A pesar de que los hechos no pasaron a mayores, dentro del nosocomio la Policía tuvo que reducir al sujeto porque se encontraba muy alterado y profería insultos y amenazas al personal. El joven había sido arrestado por atentado y resistencia a la autoridad.
Si bien los incidentes no pasaron a mayores, dentro del nosocomio la Policía tuvo que reducir al sujeto porque se encontraba muy alterado y profería insultos y amenazas al personal del centro de salud. El caso se enmarca dentro de los hechos habituales que suceden en las guardias de los hospitales de la provincia de Buenos Aires, y que llevaron a las autoridades a tomar medidas como la disposición de colocar botones antipáticos en todos los establecimientos de salud.

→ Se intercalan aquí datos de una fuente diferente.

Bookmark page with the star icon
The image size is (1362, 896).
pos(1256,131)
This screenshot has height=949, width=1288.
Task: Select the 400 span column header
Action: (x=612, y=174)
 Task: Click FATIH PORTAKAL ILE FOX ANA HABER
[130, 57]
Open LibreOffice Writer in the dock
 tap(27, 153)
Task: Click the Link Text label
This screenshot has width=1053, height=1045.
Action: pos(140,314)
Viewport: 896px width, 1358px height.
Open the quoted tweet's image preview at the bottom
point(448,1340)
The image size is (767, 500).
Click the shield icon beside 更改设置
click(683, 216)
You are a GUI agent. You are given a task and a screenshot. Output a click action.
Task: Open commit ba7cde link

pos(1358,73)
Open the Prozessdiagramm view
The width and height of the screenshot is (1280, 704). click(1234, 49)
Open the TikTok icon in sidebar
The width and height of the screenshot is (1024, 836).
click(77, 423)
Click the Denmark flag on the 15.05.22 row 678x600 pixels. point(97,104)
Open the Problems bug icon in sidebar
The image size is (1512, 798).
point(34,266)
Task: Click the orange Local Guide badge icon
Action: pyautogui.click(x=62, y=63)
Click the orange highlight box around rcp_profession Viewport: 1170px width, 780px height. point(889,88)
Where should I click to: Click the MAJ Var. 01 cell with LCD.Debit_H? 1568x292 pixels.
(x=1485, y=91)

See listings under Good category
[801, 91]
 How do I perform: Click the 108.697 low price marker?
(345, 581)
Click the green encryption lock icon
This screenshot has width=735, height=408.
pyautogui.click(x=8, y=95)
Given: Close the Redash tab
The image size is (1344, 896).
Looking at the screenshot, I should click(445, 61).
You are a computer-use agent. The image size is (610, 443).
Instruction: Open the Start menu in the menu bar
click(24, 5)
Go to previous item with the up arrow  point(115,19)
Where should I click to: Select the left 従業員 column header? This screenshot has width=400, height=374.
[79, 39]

En este caso, horas antes de los incidentes mencionados, el joven, con antecedentes delictivos, había sido protagonista de un accidente vial en la esquina de Bombero Esquivel y Méjico, entre un automóvil Peugeot 505 y una motocicleta. A los pocos minutos llegaron al lugar móviles policiales y de la Patrulla Urbana con varios efectivos, que observaron que el conductor de la moto, que viajaba en compañía de una mujer, pretendía llevarse el rodado antes de que se realizaran las actuaciones correspondientes. Ante el impedimento de los efectivos, el joven comenzó a impacientarse y luego a insultar a los uniformados, motivo por el cual fue trasladado a sede policial, donde continuó con las amenazas y los insultos.
El sujeto quedó imputado por amenazas y resistencia a la autoridad y más tarde fue derivado al Hospital San José para recibir atención por las heridas menores que había sufrido en el accidente y allí continuaron los incidentes. El joven también se dirigió al personal de la Guardia del Hospital con un tono amenazante y profiriendo insultos, lo que obligó a los efectivos a reducirlo y trasladarlo nuevamente a la dependencia policial.
Episodios como este son habituales en las guardias de los hospitales de la provincia. Quizás el de Pergamino es uno de los centros de salud con menos conflictividad, pero las condiciones en las que deben trabajar los profesionales y auxiliares de la salud bonaerense, obligaron a las autoridades a tomar medidas como la colocación de botones antipático, lo cual se está llevando a cabo progresivamente en el interior provincial.